AGA治療
(エージーエーチリョウ)
AGA / Androgenetic Alopecia
男性型脱毛症(Androgenetic Alopecia)への医学的治療。フィナステリド・デュタステリドの内服とミノキシジルの外用を中心に、近年はメソセラピーやエクソソーム注入も併用される。
AGA治療とは
AGA治療は、AGA(Androgenetic Alopecia:男性型脱毛症)に対する医学的治療の総称です。AGAは思春期以降の男性に発症する進行性の脱毛症で、額の生え際の後退や頭頂部の薄毛として現れます。
従来は「諦めるしかない」とされていた薄毛ですが、医学的アプローチにより抜け毛の抑制と発毛の促進が可能になりました。日本皮膚科学会のガイドラインでも、有効性が確認された治療法として位置付けられています。
AGAのメカニズム
AGAの主な原因は、男性ホルモンテストステロンが酵素5αリダクターゼによって変換されるDHT(ジヒドロテストステロン)です。DHTは毛包に作用して毛のサイクル(ヘアサイクル)を短縮させ、毛が太く長く育つ前に抜け落ちる原因となります。

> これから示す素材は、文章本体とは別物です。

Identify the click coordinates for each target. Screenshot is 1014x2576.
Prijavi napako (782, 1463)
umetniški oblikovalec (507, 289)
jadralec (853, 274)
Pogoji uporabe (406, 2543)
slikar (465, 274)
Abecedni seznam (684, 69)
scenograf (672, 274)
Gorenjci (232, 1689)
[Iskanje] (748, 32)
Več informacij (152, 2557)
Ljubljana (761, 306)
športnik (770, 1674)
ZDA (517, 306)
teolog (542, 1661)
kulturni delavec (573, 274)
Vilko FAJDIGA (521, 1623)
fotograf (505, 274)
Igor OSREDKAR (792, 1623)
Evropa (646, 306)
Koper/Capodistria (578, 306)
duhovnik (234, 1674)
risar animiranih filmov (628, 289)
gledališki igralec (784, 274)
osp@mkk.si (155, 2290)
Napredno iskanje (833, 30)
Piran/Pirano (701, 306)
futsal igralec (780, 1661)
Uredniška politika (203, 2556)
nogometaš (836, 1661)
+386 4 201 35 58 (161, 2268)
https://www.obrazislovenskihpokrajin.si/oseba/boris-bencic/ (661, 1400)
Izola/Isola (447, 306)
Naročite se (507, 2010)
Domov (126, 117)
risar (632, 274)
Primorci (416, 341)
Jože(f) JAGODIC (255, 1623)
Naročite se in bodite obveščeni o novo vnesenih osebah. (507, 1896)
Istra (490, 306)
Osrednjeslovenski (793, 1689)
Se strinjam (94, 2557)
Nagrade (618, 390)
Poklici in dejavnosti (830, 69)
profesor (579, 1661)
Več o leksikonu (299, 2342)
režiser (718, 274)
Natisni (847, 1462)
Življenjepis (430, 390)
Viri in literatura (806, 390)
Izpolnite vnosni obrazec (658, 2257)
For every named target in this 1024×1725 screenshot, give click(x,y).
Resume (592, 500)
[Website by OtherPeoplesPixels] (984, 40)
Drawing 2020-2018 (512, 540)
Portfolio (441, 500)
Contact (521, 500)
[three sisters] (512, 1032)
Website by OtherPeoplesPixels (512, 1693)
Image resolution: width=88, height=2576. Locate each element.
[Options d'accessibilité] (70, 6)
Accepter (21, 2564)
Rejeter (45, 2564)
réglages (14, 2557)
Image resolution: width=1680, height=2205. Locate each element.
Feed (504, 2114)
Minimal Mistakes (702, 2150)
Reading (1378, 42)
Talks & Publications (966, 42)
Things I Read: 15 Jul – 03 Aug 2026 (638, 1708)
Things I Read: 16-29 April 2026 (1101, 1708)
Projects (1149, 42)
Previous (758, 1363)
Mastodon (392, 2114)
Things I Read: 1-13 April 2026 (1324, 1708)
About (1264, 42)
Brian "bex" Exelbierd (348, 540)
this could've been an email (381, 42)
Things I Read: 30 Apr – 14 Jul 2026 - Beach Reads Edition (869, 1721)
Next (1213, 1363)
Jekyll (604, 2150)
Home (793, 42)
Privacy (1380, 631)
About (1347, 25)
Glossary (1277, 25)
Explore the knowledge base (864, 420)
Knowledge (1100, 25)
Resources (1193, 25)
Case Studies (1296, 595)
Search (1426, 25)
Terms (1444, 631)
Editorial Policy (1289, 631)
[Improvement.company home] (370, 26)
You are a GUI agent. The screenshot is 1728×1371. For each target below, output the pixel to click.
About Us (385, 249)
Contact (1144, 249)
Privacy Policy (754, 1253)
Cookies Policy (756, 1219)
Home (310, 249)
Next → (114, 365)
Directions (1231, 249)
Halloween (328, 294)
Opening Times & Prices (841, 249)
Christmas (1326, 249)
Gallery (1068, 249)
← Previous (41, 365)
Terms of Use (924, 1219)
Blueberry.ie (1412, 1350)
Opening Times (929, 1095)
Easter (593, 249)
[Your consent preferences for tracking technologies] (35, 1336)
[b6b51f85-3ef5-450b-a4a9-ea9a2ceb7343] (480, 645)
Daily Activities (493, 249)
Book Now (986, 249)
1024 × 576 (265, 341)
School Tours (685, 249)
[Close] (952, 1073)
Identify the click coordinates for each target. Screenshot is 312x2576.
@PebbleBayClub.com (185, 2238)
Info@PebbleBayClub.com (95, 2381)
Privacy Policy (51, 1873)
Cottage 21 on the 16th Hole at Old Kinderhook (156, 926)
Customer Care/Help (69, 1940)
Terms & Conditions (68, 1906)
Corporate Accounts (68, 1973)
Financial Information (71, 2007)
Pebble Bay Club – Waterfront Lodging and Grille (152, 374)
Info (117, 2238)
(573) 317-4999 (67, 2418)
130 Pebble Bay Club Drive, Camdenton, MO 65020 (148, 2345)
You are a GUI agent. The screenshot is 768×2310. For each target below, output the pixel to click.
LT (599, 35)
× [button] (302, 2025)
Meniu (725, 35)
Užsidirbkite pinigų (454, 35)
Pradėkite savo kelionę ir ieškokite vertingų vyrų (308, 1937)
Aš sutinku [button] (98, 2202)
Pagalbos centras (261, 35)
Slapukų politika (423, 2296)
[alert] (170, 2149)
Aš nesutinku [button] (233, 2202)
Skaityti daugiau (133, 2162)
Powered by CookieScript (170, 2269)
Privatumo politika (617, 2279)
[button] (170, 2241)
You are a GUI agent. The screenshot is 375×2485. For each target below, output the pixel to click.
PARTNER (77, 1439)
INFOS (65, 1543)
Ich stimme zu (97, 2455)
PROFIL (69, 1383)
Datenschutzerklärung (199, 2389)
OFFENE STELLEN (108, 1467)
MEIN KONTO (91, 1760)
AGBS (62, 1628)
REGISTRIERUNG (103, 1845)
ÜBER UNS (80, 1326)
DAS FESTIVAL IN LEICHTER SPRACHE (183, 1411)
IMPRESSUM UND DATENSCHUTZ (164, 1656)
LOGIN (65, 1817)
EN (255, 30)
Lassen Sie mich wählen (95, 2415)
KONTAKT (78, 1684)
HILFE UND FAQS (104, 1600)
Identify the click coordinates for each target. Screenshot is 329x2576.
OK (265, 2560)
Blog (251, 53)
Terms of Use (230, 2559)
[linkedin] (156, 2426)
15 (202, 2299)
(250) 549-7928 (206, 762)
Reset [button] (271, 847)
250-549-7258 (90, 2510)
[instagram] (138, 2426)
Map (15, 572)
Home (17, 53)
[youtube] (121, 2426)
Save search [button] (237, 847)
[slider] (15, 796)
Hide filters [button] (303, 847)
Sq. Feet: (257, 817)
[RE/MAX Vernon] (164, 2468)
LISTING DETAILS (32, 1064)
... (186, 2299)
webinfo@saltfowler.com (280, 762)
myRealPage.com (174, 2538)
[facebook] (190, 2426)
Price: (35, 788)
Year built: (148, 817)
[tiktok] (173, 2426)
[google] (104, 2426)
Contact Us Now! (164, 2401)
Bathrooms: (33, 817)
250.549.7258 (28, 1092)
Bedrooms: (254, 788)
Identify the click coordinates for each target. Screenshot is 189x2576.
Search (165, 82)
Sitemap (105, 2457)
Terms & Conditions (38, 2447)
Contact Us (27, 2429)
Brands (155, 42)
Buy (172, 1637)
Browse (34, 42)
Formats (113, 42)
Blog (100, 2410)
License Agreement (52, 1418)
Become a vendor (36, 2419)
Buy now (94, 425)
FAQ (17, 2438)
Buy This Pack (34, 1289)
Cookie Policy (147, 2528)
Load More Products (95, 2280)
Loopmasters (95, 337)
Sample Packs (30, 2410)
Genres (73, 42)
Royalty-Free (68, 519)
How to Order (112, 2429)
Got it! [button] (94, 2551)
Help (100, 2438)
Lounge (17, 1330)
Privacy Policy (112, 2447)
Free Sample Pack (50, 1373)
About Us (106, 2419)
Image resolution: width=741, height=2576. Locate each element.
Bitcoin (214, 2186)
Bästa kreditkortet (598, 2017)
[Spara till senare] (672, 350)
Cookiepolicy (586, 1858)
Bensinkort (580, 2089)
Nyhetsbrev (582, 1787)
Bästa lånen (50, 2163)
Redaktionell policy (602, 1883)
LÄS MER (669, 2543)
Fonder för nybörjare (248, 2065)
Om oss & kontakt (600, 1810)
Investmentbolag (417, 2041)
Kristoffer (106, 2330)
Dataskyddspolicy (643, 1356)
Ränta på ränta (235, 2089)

AGAは遺伝的要素も大きく、家族にAGAがある場合は発症リスクが高まります。進行性のため、放置すると徐々に薄毛が進行します。
主な治療法
- フィナステリド(プロペシア):5αリダクターゼ(II型)阻害/DHT産生抑制/内服/日本承認
- デュタステリド(ザガーロ):5αリダクターゼ(I・II型)阻害/フィナステリドより強力/内服/日本承認
- ミノキシジル外用:血管拡張・発毛促進/頭皮塗布/日本承認
- ミノキシジル内服:海外では使用例あり/日本では適応外処方
- メソセラピー(HARG療法等):成長因子・栄養素の頭皮注入
- PRP療法:自己血液由来の成長因子注入
- エクソソーム注入:頭皮への再生医療
- 植毛(自毛植毛):後頭部から薄毛部分への毛根移植
標準治療は「フィナステリドまたはデュタステリドの内服+ミノキシジル外用」の併用です。これに加えて、より強い効果を求める場合にメソセラピーやエクソソームが追加されます。
期待される効果
- 抜け毛の減少
- 毛の太さ・密度の改善
- 生え際・頭頂部の毛量増加
- 進行の抑制
効果が出始めるのは3〜6ヶ月後、明確な変化を実感できるのは6〜12ヶ月後です。即効性はなく、長期的な継続が必要です。
リスク・副作用
- フィナステリド・デュタステリドの副作用:性機能低下(リビドー低下、勃起不全)、肝機能障害、頻度は低いがうつ症状の報告
- ミノキシジル外用の副作用:頭皮の発赤・かゆみ、初期脱毛(治療開始1〜2ヶ月)
- ミノキシジル内服の副作用:心血管系の影響(動悸、むくみ、血圧低下)/日本では適応外処方
- 女性・小児への禁忌:フィナステリド・デュタステリドは女性(妊娠可能年齢)・小児には使用不可
治療を中止すると1年程度かけて元の状態に戻るため、効果を維持するには継続的な治療が必要です。
費用相場
- フィナステリド・ミノキシジル併用(基本治療):月5,000〜15,000円
- デュタステリドへ切替:月8,000〜20,000円
- HARG療法・メソセラピー:1回5〜15万円
- PRP・エクソソーム:1回5〜10万円
- 自毛植毛:30〜200万円(移植本数による)
AGA治療は自由診療(保険適用外)のため、クリニックによって料金が大きく異なります。複数院で見積もり比較するのがおすすめです。
AGA治療が向いている人・向いていない人
向いている人:薄毛が気になり始めた/生え際・頭頂部の薄毛/長期的な治療継続が可能/医学的根拠のある治療を希望
向いていない人:女性(フィナステリド・デュタステリドは禁忌)/重度の肝機能障害/前立腺癌の治療中/治療継続の意思がない
AGAは進行性のため、早期に治療を開始するほど効果が出やすいとされています。気になり始めた段階で、まずは専門クリニックでカウンセリングを受けることを推奨します。